C’est chose faite puisqu’à Nairobi, ces groupes armés se sont engagés à cesser les hostilités et à s’inscrire dans la feuille de route de la tenue des élections. » Concernant les dites élections, le chef de l'État congolais ajoute : « il faut mobiliser des moyens matériels et financiers importants que la République centrafricaine n’a pas. Ici à Bruxelles, j’ai multiplié les contacts avec des membres de l’Union européenne pour m’assurer de leur soutien dans l’organisation des élections d’ici le mois d’août 2015. J’en profite d’ailleurs pour vous annoncer la tenue, dans les prochaines semaines, d’une réunion pour que tous les partenaires de la République centrafricaine puissent s’inscrire clairement dans ce processus".

 

Constitution et référendum au menu

Au niveau national, la révision de la Constitution a été évoquée. « Le débat est engagé au Congo afin de faire évoluer des institutions issues des guerres civiles des années 90. J’ai invité toutes les forces politiques à s’impliquer dans ce débat, pour permettre au Congo de relever, dans les prochaines années, le défi de l’émergence. J’ai aussi dit, à plusieurs reprises, que si les différentes parties ne trouvaient pas de consensus par le dialogue, le peuple sera consulté par référendum. C’est aujourd’hui le débat qui doit prévaloir et non pas celui des candidatures ». Relancé sur son cas personnel (« vous voyez-vous, en 2016, autre part qu’à la tête du pays ? »), Denis Sessou N’Guesso a répondu : « Si telle est la volonté des Congolais, oui. Mais ce ne sera pas la mienne".

 

La possible fermeture de l’ambassade de Belgique à Brazzaville ?

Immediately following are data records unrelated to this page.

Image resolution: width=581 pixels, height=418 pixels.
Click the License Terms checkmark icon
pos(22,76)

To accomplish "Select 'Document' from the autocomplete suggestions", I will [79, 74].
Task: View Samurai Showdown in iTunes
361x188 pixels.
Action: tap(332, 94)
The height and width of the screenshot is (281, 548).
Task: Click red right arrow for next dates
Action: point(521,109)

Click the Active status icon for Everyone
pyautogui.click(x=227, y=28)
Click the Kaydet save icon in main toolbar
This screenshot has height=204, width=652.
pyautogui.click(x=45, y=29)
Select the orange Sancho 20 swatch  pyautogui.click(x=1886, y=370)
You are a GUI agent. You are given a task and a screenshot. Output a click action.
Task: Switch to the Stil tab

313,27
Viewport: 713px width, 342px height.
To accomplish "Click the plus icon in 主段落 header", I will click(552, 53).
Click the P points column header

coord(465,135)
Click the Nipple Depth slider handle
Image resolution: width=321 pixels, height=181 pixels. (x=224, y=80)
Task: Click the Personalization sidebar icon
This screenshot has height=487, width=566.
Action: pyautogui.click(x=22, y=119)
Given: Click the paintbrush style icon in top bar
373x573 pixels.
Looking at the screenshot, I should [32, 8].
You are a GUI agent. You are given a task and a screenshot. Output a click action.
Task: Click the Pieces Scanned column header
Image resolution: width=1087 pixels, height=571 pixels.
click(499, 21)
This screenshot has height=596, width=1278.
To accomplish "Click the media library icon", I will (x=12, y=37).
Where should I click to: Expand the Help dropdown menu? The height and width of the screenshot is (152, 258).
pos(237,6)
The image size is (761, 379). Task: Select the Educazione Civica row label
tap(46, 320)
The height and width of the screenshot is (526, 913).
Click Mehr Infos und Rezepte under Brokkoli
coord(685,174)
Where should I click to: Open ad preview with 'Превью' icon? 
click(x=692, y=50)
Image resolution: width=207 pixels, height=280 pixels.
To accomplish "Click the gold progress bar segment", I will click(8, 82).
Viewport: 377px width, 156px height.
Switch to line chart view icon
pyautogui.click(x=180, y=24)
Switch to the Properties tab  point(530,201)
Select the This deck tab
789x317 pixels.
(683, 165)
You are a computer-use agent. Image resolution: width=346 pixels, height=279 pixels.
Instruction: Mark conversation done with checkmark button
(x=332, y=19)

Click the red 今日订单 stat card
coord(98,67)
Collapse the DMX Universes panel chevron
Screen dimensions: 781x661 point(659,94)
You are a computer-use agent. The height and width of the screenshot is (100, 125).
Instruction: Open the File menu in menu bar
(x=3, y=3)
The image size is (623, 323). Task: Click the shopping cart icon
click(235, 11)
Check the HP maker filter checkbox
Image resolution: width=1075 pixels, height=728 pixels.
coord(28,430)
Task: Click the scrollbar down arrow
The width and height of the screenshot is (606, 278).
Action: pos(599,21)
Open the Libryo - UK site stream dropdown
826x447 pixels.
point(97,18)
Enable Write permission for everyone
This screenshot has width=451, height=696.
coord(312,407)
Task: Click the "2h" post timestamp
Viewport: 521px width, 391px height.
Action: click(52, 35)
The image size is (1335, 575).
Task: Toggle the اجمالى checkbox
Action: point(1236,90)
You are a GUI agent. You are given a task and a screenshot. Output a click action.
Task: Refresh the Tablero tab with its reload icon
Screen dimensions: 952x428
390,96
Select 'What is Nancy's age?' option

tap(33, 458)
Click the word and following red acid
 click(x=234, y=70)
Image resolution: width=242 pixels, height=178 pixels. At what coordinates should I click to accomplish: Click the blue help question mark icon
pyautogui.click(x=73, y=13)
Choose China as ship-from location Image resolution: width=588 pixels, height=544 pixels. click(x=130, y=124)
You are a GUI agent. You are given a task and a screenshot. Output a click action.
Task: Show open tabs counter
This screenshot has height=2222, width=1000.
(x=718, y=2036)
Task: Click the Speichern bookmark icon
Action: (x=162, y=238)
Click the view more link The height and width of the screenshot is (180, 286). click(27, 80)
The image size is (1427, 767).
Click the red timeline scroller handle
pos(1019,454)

Respectant le choix de la Belgique concernant la possible fermeture de son ambassade à Brazzaville, le président s’est ainsi exprimé : « La Belgique a pris une décision souveraine, dans le cadre de la restructuration de leur diplomatie. Mais la Belgique est un partenaire historique du Congo et nous allons continuer à discuter. Car nous croyons à l’intérêt du maintien de l’ambassade de Belgique à Brazzaville".

 

Le président ne veut pas arbitrer le match Le Roy-Mbono

Au niveau domestique, et dans un domaine plus récréatif, l’avenir de Claude Le Roy a été évoqué par une surprenante question : « Allez-vous retenir Claude Le Roy qui a déclaré que vous seul pouviez le pousser à rester à la tête des Diables rouges », a ainsi demandé notre confrère d’Africa24. « Ce n’est bien sûr pas à moi de m’occuper de ce dossier qui dépend de la Fédération congolaise de football. Il faut toutefois souligner que Claude Le Roy a fait du très bon travail en prenant en main cette jeune équipe pour l’emmener à un niveau où l’on ne voyait plus les Diables rouges depuis longtemps. J’ai donc une appréciation favorable à l’endroit du travail qu’il a effectué ces derniers mois ». Une fois n’est pas coutume, le président aura choisi de botter en touche sur ce point sportif.